Athens Chronicles | Syntagma Square

Via Hotel Grand Bretagne


The Summer is coming and with it somme ideas for your vacations. This next few days we walk by Athens. Twenty years after the first visit, I found the city much more beautiful and well treated, radiant with light and movement. The visit was brief, in our way to Crete. Although we stay three nights in the city,  we only had little more than one day to visit so many wonderful sites, which left us a huge desire to return with more time. And in a city full of wonderful and unmissable places, is difficult to choose what to show first. As we were staying at the Hotel Grande Bretagne, Syntagma Square was our starting point for each tour and being a central area of the city, I find it one of the best reference points to know Athens.

Plateia Syntagmatos  (Constituition Square) is commonly known as Syntagma Square and  is the most famous in Athens if not in all of Greece. Initially the front lawn and garden of the royal palace (today’s Parliament), this  square is, most probably,  the true heart of modern Athens. Jammed with traffic and often used as a focal point for political protests, it’s a place of high contrasts. Luxury hotels and nice restaurants line the square, and it’s center, paved with white marble and shaded with numerous trees like oleanders, orange trees and cypresses, is a serene place, usual meeting point for Athenians, where one can take a break on the shade.

Pedestrian-friendly streets lead away from it and starting at Syntagma Square you are within walking distance of just about everything including the Acropolis, the Plaka, Monastiraki, the National Gardens, Ermou Street shopping area, Kolonaki, The Temple of Olympian Zeus, and the old marble Panathiniakos Stadium.


Via Hotel Grand Bretagne


At the top of Syntagma is the Parliament Building, formerly the King’s Palace, built between 1836 and 1840.  The building is a representative sample of the early period of Neoclassicism in Greece, and it is a work of strict geometry. The building was remodeled in 1910 to house the Hellenic parliament.

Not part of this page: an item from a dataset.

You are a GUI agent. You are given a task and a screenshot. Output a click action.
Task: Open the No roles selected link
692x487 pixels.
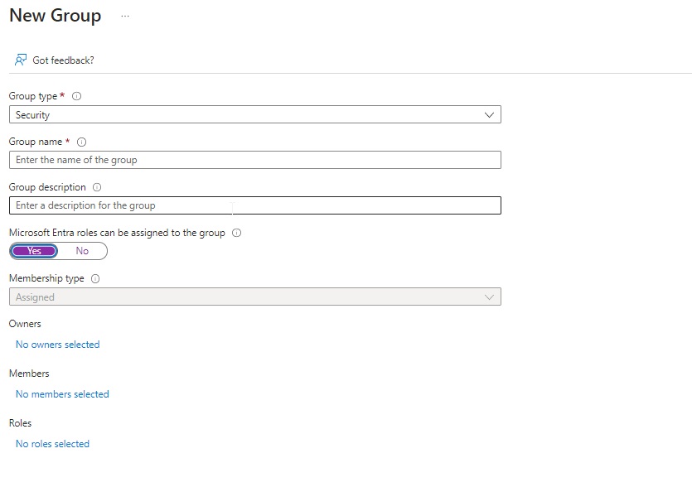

In front of the parliament building is the Tomb of the Unknown soldier. The monument is guarded 24 hours a day by the Presidential Guard, also known as Evzones (Evzoni), elite soldiers who also guard the Palace and who are chosen for their height and strength.


Via Hotel Grand Bretagne

Via Hotel Grand Bretagne


The Evzones weare the traditional 19th century costume from southern Greece. The most characteristics parts of this uniform are  the pleated skirt, called foustanela, and the pom-pom toed shoes. But I must say, this tall good looking greek boys can surely wear this uniform and still look quite manly. There is an hourly change of the guard and on Sundays at 11:00 am, there is an official change accompanied by military music.